And it's good because I sense my life's become richer by reading these books. And it makes me realize how important the development of the printing press was. It also makes me sad to realize that most of my friends no longer read, and people who don't read are almost no different than the illiterate. If that's true, then we have to realize that America is quickly becoming an illiterate society, totally depended now on social media and YouTube for its information.
On this trip, I've read books that I've really enjoyed. The first one was Harry Markopolos' book No One Would Listen. It's an autobiography about how a financial analyst figured out that Bernie Madoff, the largest crook in history (stealing $65 billion), was running a Ponzi scheme, also known as robbing Peter-to-pay-Paul scheme. Markopolos notified the SEC for about 8 years on what Madoff was doing.
It may just seems like numbers, but one has to put it in perspective.
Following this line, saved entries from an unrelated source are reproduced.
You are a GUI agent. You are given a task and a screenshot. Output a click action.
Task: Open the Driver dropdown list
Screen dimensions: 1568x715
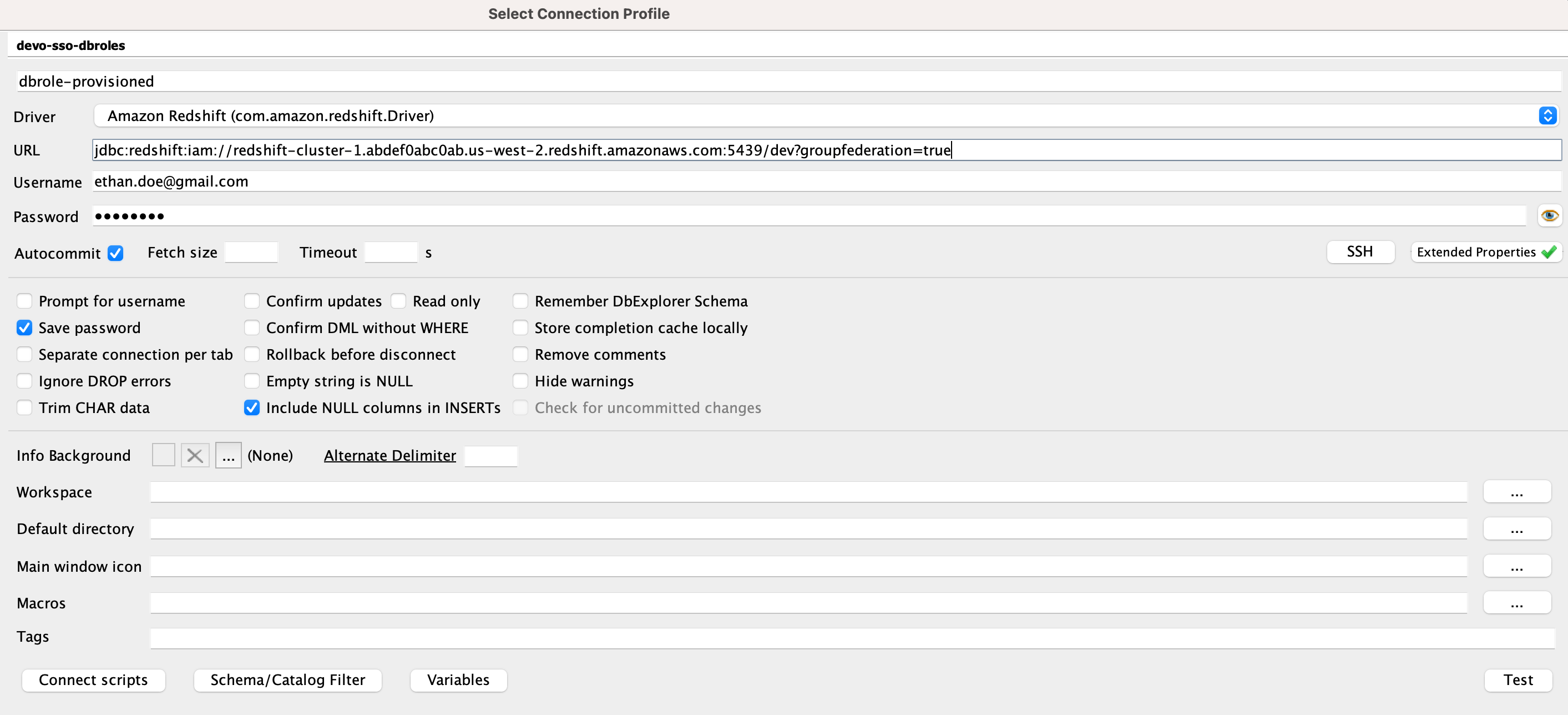(1547, 115)
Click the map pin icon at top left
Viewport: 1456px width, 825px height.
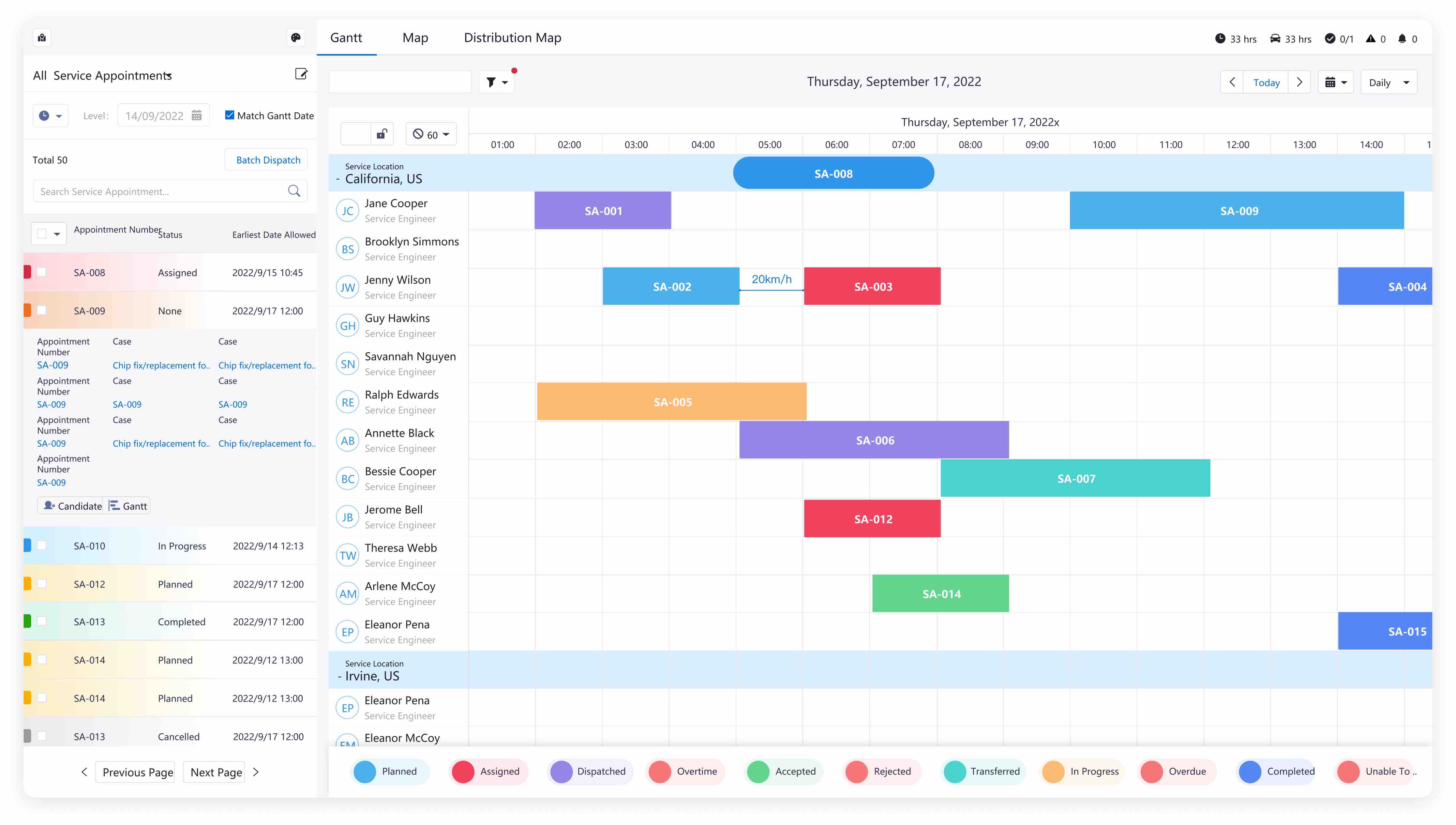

Bernie Madoff stole more money than the entire wealth of 37 countries. Link here. Technically, $65 billion dollars, if was for sale, could buy you the island nation of Madagascar, which is bigger than the State of California and smaller than the State of Texas. That's a lot of money, he stole. Imagine if you had $65 billion in the bank, the balance would read: $65,000,000,000.00.
My insight in reading the book, is that even though the Security and Exchange Commission (SEC: the police officers of Wall Street) was also at fault for losing $65 billion of wealth, only one person was fired. Markopolos says half of the employees should've been fired. At that price, the SEC would have to lose $130 trillion, before we achieved that. By the way, America is currently estimated to be worth about $16 trillion. So according to that logic, the SEC could lose all our money, and not everyone would be fired. That's government for you.
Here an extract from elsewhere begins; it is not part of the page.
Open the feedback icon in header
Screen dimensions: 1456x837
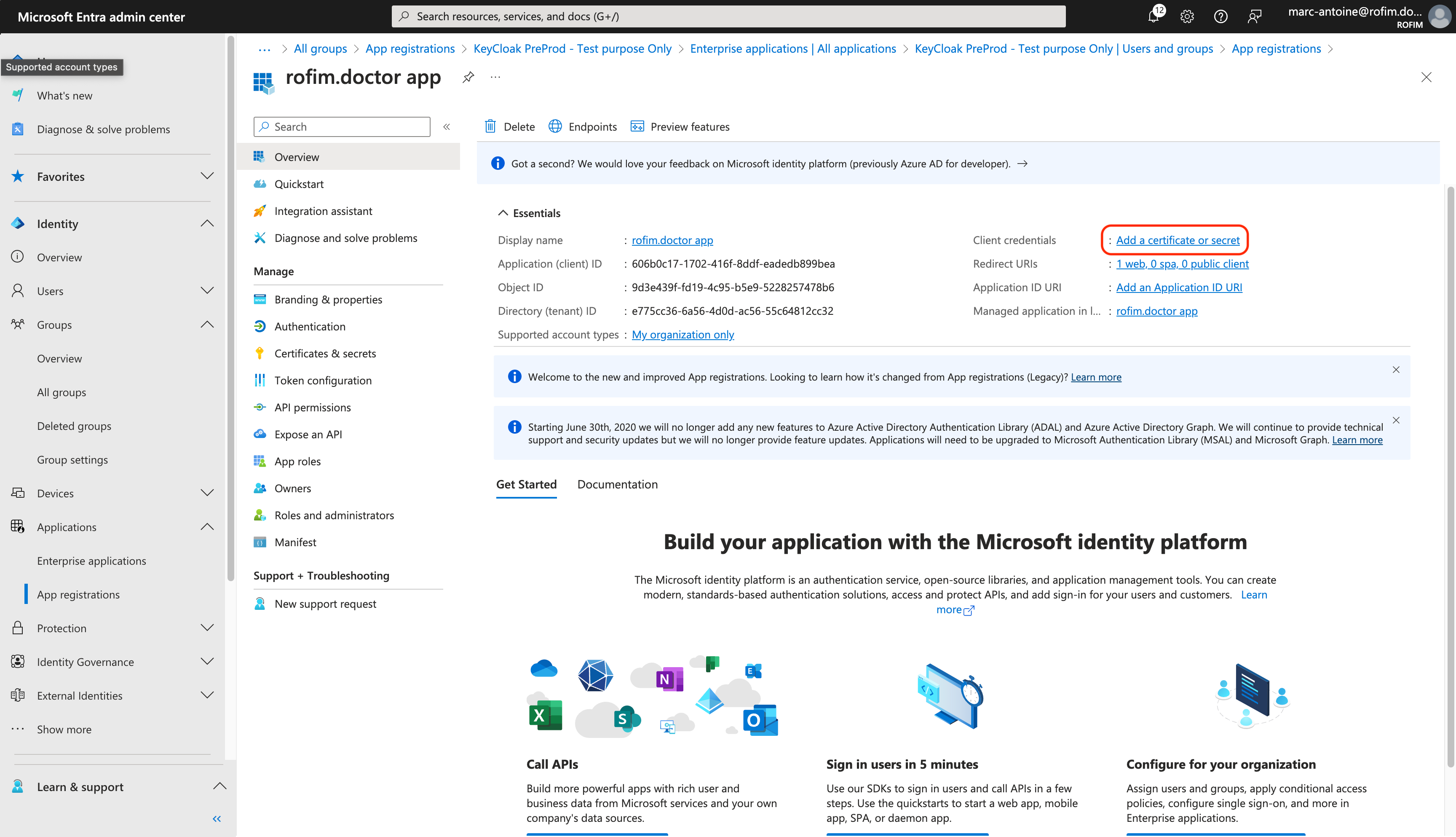[1254, 17]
Another book I'm reading is on the collected essays of Albert Einstein. I wish I could say I understood all the physics that he talks about, but I can't. What I do understand about his essays is how Einstein had a unique ability to get into the heads of dead scientists and reenact what they were thinking. Before coming to his paper on relativity, he outlines the foundation of physics and how the geniuses of the past came to their discoveries: from Kepler to Newton to Maxwell to Bohr.
In general, what made all of these geniuses incredible, was that the tools and data to achieve there results had to be constructed for their vision to be achieved. In other words, their thoughts, dreams, and imaginations were beyond the technological limits of their time. So, they made time fit into their thoughts, dreams, and visions; instead of let them die.
Think Frank Lloyd Wright, the architect. To create the building in the picture I included below, he had to create his own tools and experimental versions of support. In short, his vision came before the engineering was available to support the structure, but that didn't stop Wright from achieving the vision he had in his head. Likewise, especially for Kepler, these geniuses needed to build their own tools and capture a set of data that was beyond their grasp for their time, and after overcoming those obstacles, were they able to leave their impact on mankind.
In any event, Supreme Court Justice Louis Brandeis, famous defender of the Right to Free Speech and Right to Privacy, said that it was important for the lawyer to take time off - to string and restring the bow of his mind. Well, I guess that's what I'm doing now, and I think whatever profession you're in - it's important to sharpen your mind with rest.